[Collected data entries]
"""
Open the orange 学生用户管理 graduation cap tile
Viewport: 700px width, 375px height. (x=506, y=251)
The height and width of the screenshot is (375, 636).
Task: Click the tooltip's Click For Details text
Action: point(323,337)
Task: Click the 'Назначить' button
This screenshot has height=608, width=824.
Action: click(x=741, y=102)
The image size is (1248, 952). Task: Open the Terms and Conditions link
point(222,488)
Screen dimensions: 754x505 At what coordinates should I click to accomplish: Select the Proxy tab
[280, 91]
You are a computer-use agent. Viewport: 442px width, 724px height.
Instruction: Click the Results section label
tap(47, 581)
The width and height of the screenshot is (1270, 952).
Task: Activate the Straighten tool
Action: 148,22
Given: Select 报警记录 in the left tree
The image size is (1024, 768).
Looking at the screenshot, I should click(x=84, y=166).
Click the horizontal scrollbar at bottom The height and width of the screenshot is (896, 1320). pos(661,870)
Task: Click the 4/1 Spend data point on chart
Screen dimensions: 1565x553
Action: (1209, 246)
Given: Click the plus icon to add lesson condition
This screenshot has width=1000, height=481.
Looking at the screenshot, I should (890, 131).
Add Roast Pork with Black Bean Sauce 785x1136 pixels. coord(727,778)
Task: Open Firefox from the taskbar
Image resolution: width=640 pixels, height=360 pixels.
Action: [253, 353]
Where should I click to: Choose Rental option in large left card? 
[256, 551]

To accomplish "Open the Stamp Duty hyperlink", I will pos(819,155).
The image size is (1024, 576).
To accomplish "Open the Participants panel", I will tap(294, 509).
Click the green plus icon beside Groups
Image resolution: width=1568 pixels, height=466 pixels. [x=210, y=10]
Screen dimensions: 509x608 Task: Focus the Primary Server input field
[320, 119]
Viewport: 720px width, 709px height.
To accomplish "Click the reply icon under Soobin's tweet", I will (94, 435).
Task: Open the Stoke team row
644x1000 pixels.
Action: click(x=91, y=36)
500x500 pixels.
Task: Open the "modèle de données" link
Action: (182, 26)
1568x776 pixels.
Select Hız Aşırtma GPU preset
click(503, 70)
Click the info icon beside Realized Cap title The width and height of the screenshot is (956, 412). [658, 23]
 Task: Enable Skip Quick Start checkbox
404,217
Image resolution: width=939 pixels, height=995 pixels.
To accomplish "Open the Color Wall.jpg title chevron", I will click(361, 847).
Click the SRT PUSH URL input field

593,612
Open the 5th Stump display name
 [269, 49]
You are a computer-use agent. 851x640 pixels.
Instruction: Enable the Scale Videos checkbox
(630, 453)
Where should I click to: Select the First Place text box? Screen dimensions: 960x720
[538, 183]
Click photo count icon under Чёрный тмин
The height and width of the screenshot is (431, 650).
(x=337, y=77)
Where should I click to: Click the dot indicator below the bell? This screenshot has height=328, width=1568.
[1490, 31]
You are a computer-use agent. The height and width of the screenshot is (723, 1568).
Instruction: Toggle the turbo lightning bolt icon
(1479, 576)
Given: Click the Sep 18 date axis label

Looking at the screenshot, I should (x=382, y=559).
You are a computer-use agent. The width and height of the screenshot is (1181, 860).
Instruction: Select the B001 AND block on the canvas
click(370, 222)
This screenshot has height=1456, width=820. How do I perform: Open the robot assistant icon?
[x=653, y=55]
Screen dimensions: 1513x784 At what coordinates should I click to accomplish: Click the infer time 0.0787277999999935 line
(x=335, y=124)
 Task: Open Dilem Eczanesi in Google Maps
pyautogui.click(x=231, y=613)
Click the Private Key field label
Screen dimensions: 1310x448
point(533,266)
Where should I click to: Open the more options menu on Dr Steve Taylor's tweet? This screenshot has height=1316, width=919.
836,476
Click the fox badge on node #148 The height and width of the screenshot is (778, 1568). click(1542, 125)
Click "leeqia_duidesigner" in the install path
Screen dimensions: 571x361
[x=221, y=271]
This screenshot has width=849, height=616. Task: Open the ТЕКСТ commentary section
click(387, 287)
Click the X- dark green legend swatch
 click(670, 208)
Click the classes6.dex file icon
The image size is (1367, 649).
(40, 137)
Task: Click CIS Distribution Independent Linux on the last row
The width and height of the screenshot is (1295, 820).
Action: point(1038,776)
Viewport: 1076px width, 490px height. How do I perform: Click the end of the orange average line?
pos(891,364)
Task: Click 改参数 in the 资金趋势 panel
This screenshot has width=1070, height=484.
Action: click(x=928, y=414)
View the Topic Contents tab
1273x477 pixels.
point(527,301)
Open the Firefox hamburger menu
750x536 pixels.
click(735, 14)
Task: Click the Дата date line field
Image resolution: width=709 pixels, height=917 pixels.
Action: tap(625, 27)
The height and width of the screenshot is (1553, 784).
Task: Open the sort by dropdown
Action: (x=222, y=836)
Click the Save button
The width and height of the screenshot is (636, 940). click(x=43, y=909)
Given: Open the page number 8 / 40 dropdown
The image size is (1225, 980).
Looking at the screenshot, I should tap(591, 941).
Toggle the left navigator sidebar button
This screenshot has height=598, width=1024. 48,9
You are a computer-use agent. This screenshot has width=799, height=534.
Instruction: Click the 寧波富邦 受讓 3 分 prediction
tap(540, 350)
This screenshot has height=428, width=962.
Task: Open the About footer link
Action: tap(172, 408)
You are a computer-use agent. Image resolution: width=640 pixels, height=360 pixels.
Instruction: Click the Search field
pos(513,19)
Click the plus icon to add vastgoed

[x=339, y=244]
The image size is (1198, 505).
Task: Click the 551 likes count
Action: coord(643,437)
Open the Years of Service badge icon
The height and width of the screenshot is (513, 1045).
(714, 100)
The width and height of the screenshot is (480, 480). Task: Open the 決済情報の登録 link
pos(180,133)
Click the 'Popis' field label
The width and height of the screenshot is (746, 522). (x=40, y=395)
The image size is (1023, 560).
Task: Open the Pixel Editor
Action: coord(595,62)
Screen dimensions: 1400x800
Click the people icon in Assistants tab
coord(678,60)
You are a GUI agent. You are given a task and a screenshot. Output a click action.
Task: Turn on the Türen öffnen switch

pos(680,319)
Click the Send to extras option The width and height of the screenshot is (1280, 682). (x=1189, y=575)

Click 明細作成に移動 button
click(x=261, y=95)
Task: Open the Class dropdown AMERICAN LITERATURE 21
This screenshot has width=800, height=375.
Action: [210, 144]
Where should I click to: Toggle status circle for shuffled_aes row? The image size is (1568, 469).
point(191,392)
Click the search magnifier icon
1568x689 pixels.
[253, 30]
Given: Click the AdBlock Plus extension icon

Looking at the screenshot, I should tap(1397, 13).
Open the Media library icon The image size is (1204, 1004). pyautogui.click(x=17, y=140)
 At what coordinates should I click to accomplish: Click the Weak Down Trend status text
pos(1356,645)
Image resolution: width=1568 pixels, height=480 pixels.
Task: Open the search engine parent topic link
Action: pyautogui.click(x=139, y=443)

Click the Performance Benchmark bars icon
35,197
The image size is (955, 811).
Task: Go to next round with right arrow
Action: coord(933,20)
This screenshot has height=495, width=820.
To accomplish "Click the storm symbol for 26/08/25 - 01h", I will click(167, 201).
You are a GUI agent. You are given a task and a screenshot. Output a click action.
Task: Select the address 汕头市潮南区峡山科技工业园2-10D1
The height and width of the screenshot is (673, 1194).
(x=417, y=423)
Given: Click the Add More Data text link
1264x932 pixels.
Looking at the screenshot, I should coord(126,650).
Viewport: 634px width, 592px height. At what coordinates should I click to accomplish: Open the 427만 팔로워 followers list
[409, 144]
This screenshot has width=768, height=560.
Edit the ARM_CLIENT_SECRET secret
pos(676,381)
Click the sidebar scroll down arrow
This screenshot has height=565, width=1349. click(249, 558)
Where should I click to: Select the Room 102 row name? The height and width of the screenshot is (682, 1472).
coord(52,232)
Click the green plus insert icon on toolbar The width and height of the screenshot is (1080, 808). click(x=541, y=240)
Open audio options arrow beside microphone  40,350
"""
[TASK ITEM] Among the entries above, the line containing "Instruction: Toggle the", the line containing "Task: Click CIS", and all lines between them are to be restated word for word; nothing else belongs in the reply.

[RESPONSE TO THIS EXERCISE]
Instruction: Toggle the turbo lightning bolt icon
(1479, 576)
Given: Click the Sep 18 date axis label

Looking at the screenshot, I should (x=382, y=559).
You are a computer-use agent. The width and height of the screenshot is (1181, 860).
Instruction: Select the B001 AND block on the canvas
click(370, 222)
This screenshot has height=1456, width=820. How do I perform: Open the robot assistant icon?
[x=653, y=55]
Screen dimensions: 1513x784 At what coordinates should I click to accomplish: Click the infer time 0.0787277999999935 line
(x=335, y=124)
 Task: Open Dilem Eczanesi in Google Maps
pyautogui.click(x=231, y=613)
Click the Private Key field label
Screen dimensions: 1310x448
point(533,266)
Where should I click to: Open the more options menu on Dr Steve Taylor's tweet? This screenshot has height=1316, width=919.
836,476
Click the fox badge on node #148 The height and width of the screenshot is (778, 1568). click(1542, 125)
Click "leeqia_duidesigner" in the install path
Screen dimensions: 571x361
[x=221, y=271]
This screenshot has width=849, height=616. Task: Open the ТЕКСТ commentary section
click(387, 287)
Click the X- dark green legend swatch
 click(670, 208)
Click the classes6.dex file icon
The image size is (1367, 649).
(40, 137)
Task: Click CIS Distribution Independent Linux on the last row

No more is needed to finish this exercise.